Opdracht: Schrijf uit de tekst over de SYNERGY-studie letterlijk het stuk over dat begint met "Toevoeging van oleclumab" en doorloopt tot en met "ESMO Congress 2022.".

Getoonde tekst:
################
Toevoeging van oleclumab (anti-CD73) aan durvalumab en chemotherapie zorgde na 24 weken niet voor meer klinisch voordeel bij patiënten met gevorderde, triple-negatieve borstkanker, ook niet bij patiënten met PD-L1-positieve of CD73-positieve tumoren. Dat bleek uit de interimanalyse van de fase 2-SYNERGY-studie, die dr. Laurence Buisseret (Brussel, België) presenteerde tijdens het ESMO Congress 2022.
Patiënten met gevorderde, triple-negatieve borstkanker (TNBC) en PD-L1-positieve tumoren kunnen baat hebben van behandeling met een combinatie van immuuncheckpointremmers en chemotherapie. “Maar er zijn nog veel onbeantwoorde vragen, en nieuwe optimale combinaties zijn nodig om het profijt van immunotherapie te verbeteren”, aldus Laurence Buisseret. Een manier om dat te doen is door het targeten van de immuunsuppressieve omgeving. CD73 is een enzym dat ATP omzet in adenosine, wat zorgt voor immuunsuppressie. Verhoogde expressie van CD73 komt vaker voor bij TNBC en is geassocieerd met slechtere uitkomsten.
################
Records uit een dataset:
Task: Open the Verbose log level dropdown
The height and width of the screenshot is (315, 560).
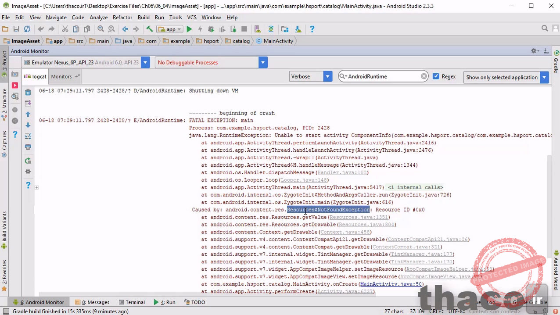Action: 327,76
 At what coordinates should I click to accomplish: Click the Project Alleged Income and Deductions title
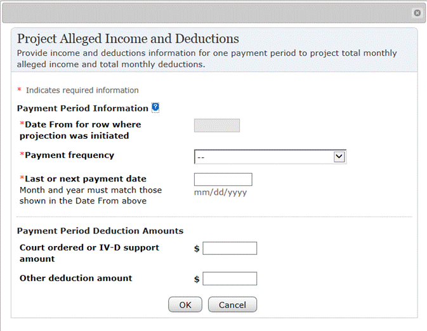point(128,39)

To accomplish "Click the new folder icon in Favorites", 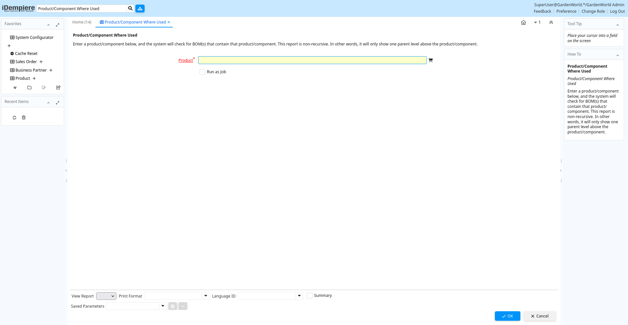I will (x=29, y=88).
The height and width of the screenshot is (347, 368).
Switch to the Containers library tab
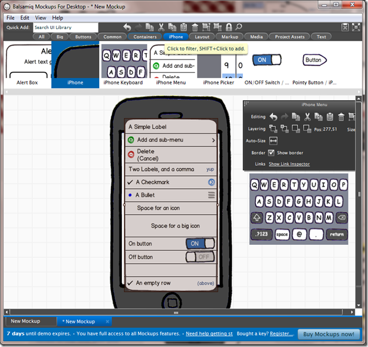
################
Antwoord:
Toevoeging van oleclumab (anti-CD73) aan durvalumab en chemotherapie zorgde na 24 weken niet voor meer klinisch voordeel bij patiënten met gevorderde, triple-negatieve borstkanker, ook niet bij patiënten met PD-L1-positieve of CD73-positieve tumoren. Dat bleek uit de interimanalyse van de fase 2-SYNERGY-studie, die dr. Laurence Buisseret (Brussel, België) presenteerde tijdens het ESMO Congress 2022.